EXERCISE TASK » Can you return the entries below verbatim, from the first line through the line containing "point(508,12)", with that line included?

RECORDS FOR PROCESSING »

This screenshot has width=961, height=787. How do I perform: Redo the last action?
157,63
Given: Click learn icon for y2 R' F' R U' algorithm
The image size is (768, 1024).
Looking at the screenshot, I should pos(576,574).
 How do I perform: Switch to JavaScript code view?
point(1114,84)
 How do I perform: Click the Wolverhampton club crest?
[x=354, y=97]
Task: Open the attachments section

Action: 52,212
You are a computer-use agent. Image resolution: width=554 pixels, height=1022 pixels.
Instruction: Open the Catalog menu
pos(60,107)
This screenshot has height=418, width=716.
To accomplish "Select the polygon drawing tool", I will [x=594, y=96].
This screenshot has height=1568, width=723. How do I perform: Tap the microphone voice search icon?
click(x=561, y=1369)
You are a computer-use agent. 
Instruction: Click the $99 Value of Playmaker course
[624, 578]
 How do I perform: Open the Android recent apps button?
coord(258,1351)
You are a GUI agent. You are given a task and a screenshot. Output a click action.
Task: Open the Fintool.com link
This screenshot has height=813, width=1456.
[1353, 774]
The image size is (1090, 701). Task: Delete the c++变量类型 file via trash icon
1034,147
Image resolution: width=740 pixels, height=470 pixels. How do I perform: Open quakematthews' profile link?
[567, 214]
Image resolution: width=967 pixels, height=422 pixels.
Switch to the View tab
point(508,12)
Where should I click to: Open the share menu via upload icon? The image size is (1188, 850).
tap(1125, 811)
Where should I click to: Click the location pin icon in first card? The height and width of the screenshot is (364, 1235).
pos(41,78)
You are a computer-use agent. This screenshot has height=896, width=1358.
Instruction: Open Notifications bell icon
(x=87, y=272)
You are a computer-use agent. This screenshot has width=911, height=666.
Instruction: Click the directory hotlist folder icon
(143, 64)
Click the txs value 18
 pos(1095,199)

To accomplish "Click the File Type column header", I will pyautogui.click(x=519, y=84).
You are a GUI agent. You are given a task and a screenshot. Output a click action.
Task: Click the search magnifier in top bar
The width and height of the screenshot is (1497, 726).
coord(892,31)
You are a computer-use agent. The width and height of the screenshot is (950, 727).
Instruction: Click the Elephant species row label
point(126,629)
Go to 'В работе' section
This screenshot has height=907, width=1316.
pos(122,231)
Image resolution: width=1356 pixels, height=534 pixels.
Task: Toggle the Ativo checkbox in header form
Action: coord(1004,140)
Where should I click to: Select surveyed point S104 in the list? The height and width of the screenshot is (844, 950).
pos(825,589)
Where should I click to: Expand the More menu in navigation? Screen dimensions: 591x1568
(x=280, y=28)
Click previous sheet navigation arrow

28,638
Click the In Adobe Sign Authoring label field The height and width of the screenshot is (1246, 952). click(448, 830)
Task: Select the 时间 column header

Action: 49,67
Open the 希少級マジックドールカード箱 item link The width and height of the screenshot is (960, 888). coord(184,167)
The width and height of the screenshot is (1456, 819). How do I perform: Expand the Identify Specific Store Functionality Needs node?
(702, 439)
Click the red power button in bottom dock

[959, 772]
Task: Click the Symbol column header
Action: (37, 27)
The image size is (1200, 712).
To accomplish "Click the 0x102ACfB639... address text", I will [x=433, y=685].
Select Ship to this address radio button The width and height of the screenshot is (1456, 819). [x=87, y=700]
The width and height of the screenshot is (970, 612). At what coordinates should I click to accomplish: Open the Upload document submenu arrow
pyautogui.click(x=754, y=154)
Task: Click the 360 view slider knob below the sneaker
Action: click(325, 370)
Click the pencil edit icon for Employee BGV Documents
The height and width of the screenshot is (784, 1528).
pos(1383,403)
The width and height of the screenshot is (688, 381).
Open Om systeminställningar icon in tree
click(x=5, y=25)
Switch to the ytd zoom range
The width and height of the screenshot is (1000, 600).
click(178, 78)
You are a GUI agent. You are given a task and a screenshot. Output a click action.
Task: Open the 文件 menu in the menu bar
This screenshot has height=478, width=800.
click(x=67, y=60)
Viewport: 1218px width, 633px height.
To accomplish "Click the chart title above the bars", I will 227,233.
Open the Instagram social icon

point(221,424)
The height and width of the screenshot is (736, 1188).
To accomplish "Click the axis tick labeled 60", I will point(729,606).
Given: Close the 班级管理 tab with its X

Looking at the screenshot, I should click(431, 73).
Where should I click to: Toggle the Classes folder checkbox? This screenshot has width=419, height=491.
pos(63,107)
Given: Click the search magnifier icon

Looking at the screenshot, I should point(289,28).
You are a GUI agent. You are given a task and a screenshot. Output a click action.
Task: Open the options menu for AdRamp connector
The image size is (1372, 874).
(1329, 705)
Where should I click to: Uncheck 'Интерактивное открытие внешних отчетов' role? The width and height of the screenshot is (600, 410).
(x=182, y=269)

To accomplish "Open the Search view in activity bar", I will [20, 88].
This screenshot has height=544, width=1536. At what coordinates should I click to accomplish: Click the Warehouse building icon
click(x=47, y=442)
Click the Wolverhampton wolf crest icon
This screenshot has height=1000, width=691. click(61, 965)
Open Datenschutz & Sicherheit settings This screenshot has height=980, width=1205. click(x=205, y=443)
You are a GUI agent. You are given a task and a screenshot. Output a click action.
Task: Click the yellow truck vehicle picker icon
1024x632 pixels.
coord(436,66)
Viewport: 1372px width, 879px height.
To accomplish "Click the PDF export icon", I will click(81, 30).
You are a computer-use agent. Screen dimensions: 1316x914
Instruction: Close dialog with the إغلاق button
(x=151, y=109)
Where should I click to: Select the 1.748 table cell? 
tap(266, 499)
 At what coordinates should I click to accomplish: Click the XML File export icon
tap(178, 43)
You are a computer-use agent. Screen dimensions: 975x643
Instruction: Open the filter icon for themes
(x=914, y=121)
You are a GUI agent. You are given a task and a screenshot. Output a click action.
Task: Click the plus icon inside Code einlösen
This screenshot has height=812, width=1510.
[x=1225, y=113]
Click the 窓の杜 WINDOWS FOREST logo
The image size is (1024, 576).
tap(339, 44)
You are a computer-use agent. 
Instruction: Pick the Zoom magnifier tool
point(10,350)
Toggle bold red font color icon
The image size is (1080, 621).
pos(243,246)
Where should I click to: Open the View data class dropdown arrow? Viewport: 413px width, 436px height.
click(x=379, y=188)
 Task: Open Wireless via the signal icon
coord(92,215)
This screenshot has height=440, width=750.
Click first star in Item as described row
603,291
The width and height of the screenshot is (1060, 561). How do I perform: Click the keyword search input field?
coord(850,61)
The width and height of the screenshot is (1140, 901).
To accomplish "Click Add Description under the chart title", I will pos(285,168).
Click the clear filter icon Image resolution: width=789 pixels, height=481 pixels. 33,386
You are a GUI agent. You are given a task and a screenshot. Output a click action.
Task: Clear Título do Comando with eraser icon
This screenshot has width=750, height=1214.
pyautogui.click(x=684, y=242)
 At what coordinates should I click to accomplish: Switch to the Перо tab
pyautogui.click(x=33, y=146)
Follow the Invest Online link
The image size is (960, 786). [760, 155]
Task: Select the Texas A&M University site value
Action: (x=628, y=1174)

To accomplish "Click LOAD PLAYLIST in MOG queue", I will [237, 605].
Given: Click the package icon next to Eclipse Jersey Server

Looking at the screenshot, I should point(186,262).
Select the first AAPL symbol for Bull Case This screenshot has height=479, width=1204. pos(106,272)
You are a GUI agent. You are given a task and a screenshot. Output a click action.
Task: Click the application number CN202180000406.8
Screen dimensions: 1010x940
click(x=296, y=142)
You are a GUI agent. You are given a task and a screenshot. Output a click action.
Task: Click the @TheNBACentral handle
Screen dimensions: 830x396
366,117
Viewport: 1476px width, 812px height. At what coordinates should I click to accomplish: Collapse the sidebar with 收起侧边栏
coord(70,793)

SOLUTION FOR THIS EXERCISE »
This screenshot has width=961, height=787. How do I perform: Redo the last action?
157,63
Given: Click learn icon for y2 R' F' R U' algorithm
The image size is (768, 1024).
Looking at the screenshot, I should pos(576,574).
 How do I perform: Switch to JavaScript code view?
point(1114,84)
 How do I perform: Click the Wolverhampton club crest?
[x=354, y=97]
Task: Open the attachments section

Action: 52,212
You are a computer-use agent. Image resolution: width=554 pixels, height=1022 pixels.
Instruction: Open the Catalog menu
pos(60,107)
This screenshot has height=418, width=716.
To accomplish "Select the polygon drawing tool", I will [x=594, y=96].
This screenshot has height=1568, width=723. How do I perform: Tap the microphone voice search icon?
click(x=561, y=1369)
You are a computer-use agent. 
Instruction: Click the $99 Value of Playmaker course
[624, 578]
 How do I perform: Open the Android recent apps button?
coord(258,1351)
You are a GUI agent. You are given a task and a screenshot. Output a click action.
Task: Open the Fintool.com link
This screenshot has height=813, width=1456.
[1353, 774]
The image size is (1090, 701). Task: Delete the c++变量类型 file via trash icon
1034,147
Image resolution: width=740 pixels, height=470 pixels. How do I perform: Open quakematthews' profile link?
[567, 214]
Image resolution: width=967 pixels, height=422 pixels.
Switch to the View tab
point(508,12)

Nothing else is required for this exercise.